The design of that study is pretty bad, and as a result it doesn't end up actual...

singron · 2025-09-25T19:28:55 1758828535

I don't think there is anything factually wrong with this criticism, but it largely rehashes caveats that are already well explored in the original paper, which goes through unusual lengths to clearly explain many ways the study is flawed.

The study gets so much attention since it's one of the few studies on the topic with this level of rigor on real-world scenarios, and it explains why previous studies or anecdotes may have claimed perceived increases in productivity even if there wasn't any actual increases. It clearly sets a standard that we can't just ask people if they felt more productive (or they need to feel massively more productive to clearly overcome this bias).

logicprog · 2025-09-26T17:20:09 1758907209

> it largely rehashes caveats that are already well explored in the original paper, which goes through unusual lengths to clearly explain many ways the study is flawed. ... The study gets so much attention since it's one of the few studies on the topic with this level of rigor on real-world scenarios,

Yes, but most people don't seem aware of those caveats, and this is a good summary of them, and I think it does undercut the "level of rigour" of the study. Additionally, some of what the article points out is not explicitly acknowledged and connected by the study itself.

For instance, if you actually split up the tasks by type, some tasks show a speed up and some show a slowdown, and the qualitative comments by developers about where they thought AI was good/bad aligned very well with which saw what results.

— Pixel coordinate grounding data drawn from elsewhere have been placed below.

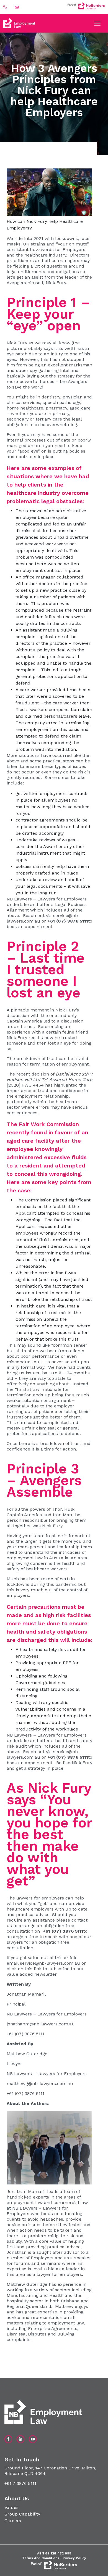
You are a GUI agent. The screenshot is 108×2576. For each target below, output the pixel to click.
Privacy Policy (74, 2558)
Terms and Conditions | (42, 2558)
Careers (12, 2520)
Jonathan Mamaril (26, 1994)
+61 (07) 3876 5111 (25, 2033)
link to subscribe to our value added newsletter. (45, 1971)
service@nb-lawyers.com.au (50, 1963)
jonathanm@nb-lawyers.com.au (41, 2024)
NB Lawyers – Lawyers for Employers (47, 899)
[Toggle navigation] (97, 23)
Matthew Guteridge (27, 2053)
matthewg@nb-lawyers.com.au (40, 2083)
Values (11, 2507)
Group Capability (22, 2514)
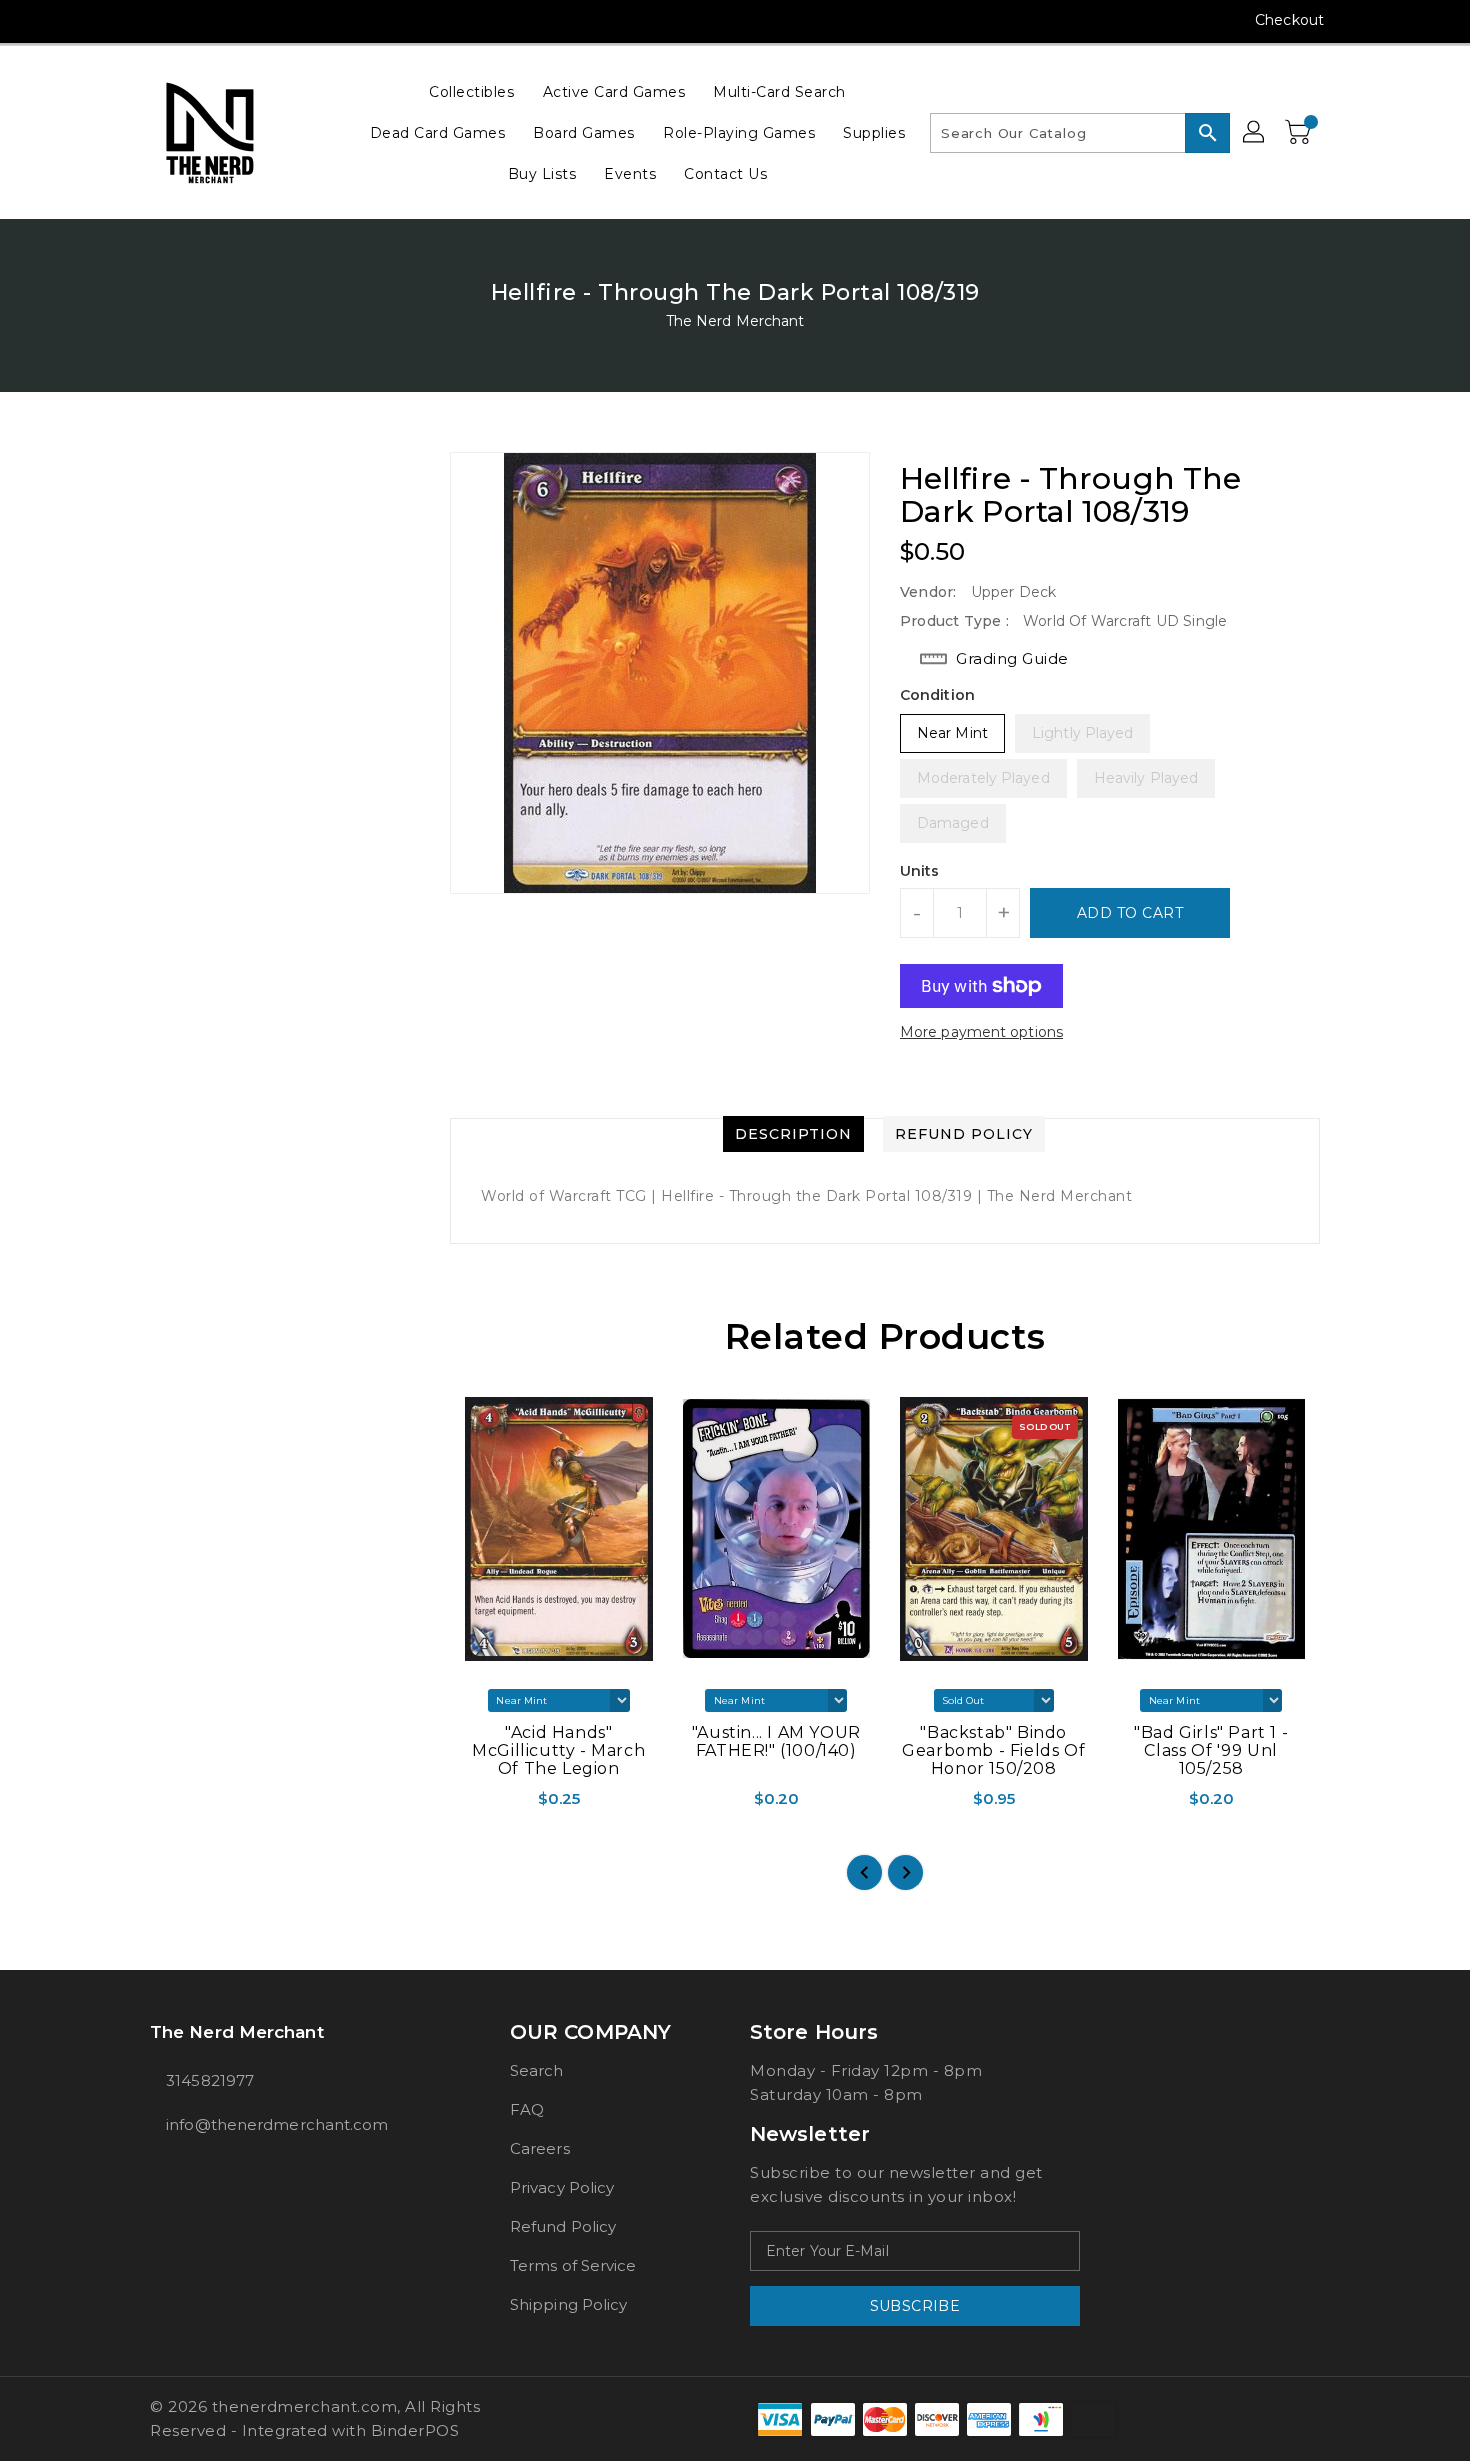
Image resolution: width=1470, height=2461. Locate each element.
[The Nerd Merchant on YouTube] (198, 20)
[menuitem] (471, 91)
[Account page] (1255, 133)
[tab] (793, 1134)
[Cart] (1300, 133)
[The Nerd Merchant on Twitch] (274, 20)
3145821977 (210, 2080)
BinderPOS (415, 2430)
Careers (540, 2148)
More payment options (981, 1032)
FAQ (527, 2109)
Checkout (1289, 20)
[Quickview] (467, 1805)
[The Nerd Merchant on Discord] (236, 20)
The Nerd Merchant (735, 321)
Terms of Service (573, 2265)
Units (920, 871)
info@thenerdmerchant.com (277, 2124)
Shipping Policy (569, 2304)
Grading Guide (1012, 658)
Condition (937, 695)
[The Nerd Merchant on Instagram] (160, 20)
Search (537, 2070)
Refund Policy (563, 2226)
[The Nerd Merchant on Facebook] (122, 20)
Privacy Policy (562, 2187)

Or (iirc) the fact that the task timing was per task, but developer's post hoc assessments were a prediction of how much they thought they were sped up on average across all tasks, meaning it's not really comparing the same things when comparing how developers felt vs how things actually went.

Or the fact that developers were actually no less accurate in predicting times to task completion overall wrt to AI vs non-AI.

> and it explains why previous studies or anecdotes may have claimed perceived increases in productivity even if there wasn't any actual increases.

Framing it that way assumes as an already established fact that needs to be explained that AI does not provide more productivity Which actually demonstrates, inadvertently, why the study is so popular! People want it to be true, so even if the study is so chock full of caveats that it can't really prove that fact let alone explain it, people appeal to it anyway.

> It clearly sets a standard that we can't just ask people if they felt more productive

Like we do for literally every other technological tool we use in software?

> (or they need to feel massively more productive to clearly overcome this bias).

All of this assumes a definition of productivity that's based on time per work unit done, instead of perhaps the amount of effort required to get a unit of work done, or the extra time for testing, documentation, shoring up edge cases, polishing features, that better tools allow. Or the ability to overcome dread and procrastination that comes from dealing with rote, boilerplate tasks. AI makes me so much more productive that friends and my wife have commented on it explicitly without needing to be prompted, for a lot of reasons.